» Document source:
::::
Cet article fait partie d’une série de portraits (que nous réalisons avec Lily Gros) de Joyeux Audacieux qui ont osé se mettre en audace, prendre des risques et poser un pas de plus vers leur propre bonheur.

Claudia est une écrivaine qui s’est donné les moyens de le devenir malgré les résistances de la vie. En menant son projet de roman contre vents et marées, elle a souhaité traiter de problématiques qui la freinaient, dans une dystopie de la veine de Black Mirror.

Rencontre.

Pour te décrire, on va te demander un exercice pas facile. Si tu étais un animal tu serais…

Un chat, il retombe toujours sur ses pattes …

Si tu étais un plat tu serais…

Un plat végétarien à base de courgettes ! Mention spéciale pour les courgettes crues rappées en salade, et le zuchini bread — le pain à la courgette (sans gluten de préférence), j’adore !

Si tu étais un endroit dans le monde tu serais…

Colombières-sur-Orb, dans le Caroux. C’est là où j’ai écrit mon roman, dans la maison de ma grand-mère. Le village se trouve dans une vallée entourée de montagnes, il y a de magnifiques gorges et on peut faire plein de randonnées, se baigner ! C’est un endroit parfait pour se ressourcer.

Sans ce lieu, j’aurais vraiment eu du mal à écrire. J’y avais ma routine pour écrire et profiter de la nature tous les jours. J’ai vécu mon temps d’écriture en solitaire comme une retraite spirituelle.
::::
» Bloc de données:
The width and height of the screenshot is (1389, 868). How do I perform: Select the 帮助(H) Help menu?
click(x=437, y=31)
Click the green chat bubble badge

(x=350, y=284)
::::
» Objectif visé: Dans le portrait de Claudia, recopiez mot pour mot le passage qui commence aux mots « Claudia est une » et s'arrête après « de Black Mirror. ».

» Réponse attendue:
Claudia est une écrivaine qui s’est donné les moyens de le devenir malgré les résistances de la vie. En menant son projet de roman contre vents et marées, elle a souhaité traiter de problématiques qui la freinaient, dans une dystopie de la veine de Black Mirror.